When the ampoule is opened and the study drug is administered, the patient is considered
randomized and the corresponding study number will be assigned to that patient. Patients,
caregivers, and researchers will be unaware of study group assignment.
• Postoperative settings: After surgery, patients are transferred to the intensive care
unit (ICU) and will be weaned from mechanical ventilation when there was no excessive
ongoing blood loss and patients were cooperative and hemodynamically stable.
Perioperative serum glucose is regulated according to local sliding scale protocols.
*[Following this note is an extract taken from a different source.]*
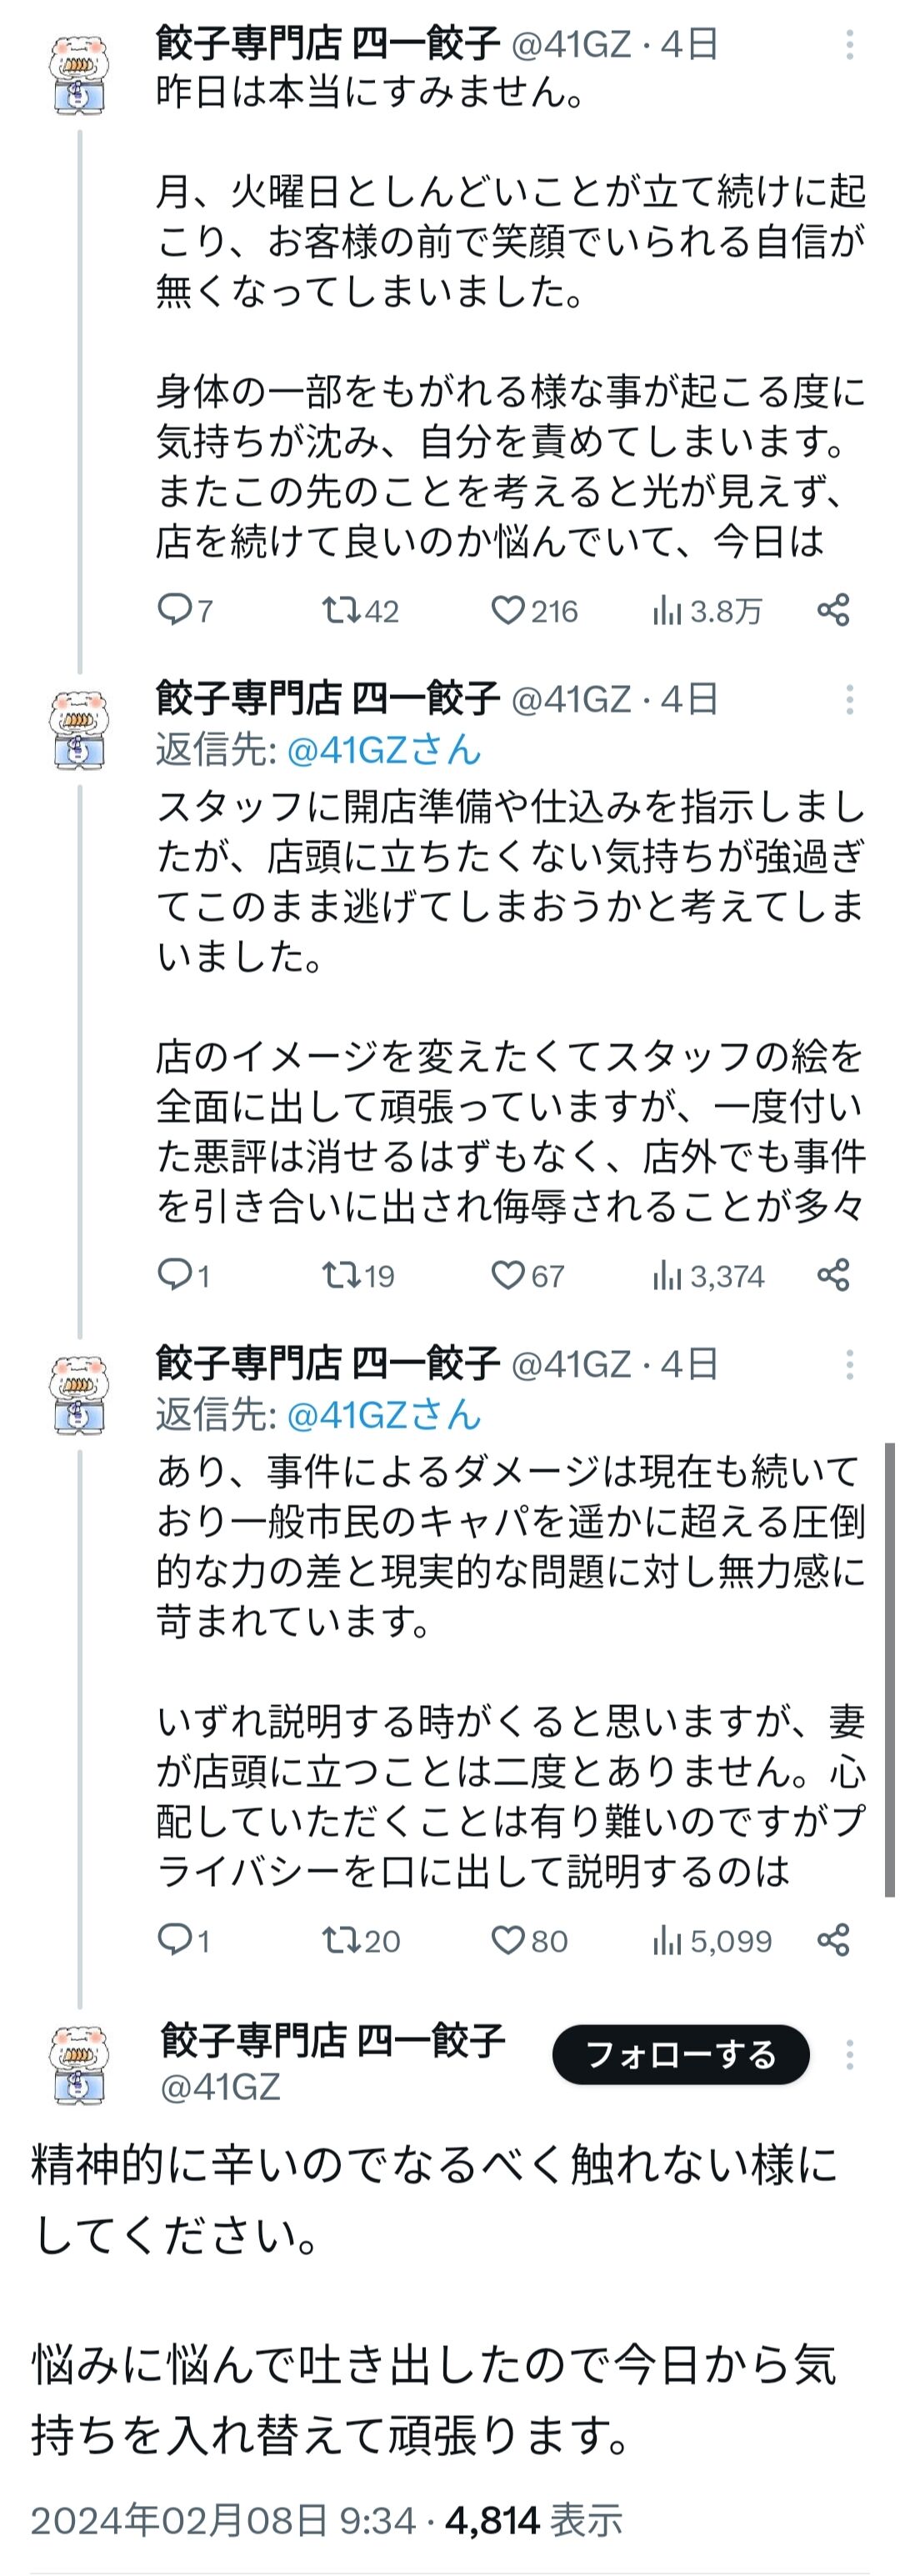Open more options menu on first tweet
900x2576 pixels.
(849, 44)
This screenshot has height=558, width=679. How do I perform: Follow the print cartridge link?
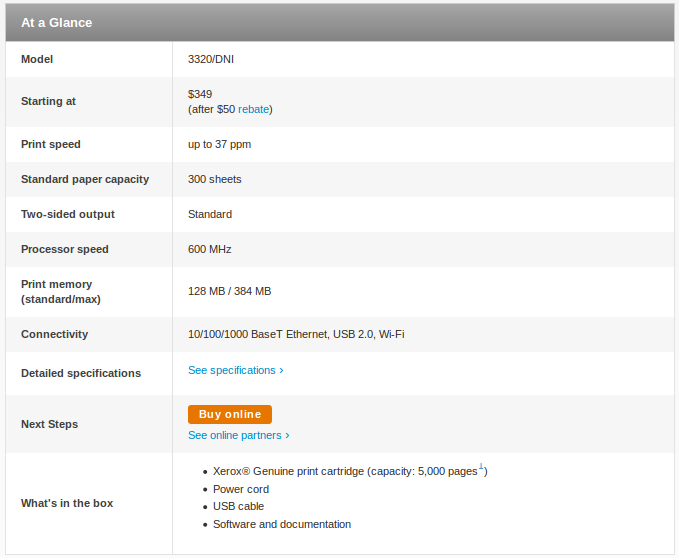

Post-operative serum creatinine, GFR will be obtained once daily, and hourly urine output
will be followed for 7 days, acute kidney injury is defined according to the RIFLE
criteria as an increase in postoperative serum creatinine of at least 2 to 3 times the
preoperative baseline value or GFR decreased >25%, or urine output < 0.5 mL/kg/h >12 h,
and failure defined as a serum creatinine level of more than 4 mg/dL associated with an
acute increase of serum creatinine of at least 0.5 mg/dL (Bellomo et al., 2004).
Other measurements will be included as a secondary outcome as: the time used to wean of
ventilator, the duration of ICU stay and duration till discharge from hospital, incidence
of developing post-operative infection, glucose level will be obtained hourly for the
first 24 hours then every 4 hours till ICU discharge then twice daily till completion of
the 7 days of the study, the incidence of developing diabetic ketoacidosis (DKA) or
hyperglycemic hyperosmolar coma also will be followed up.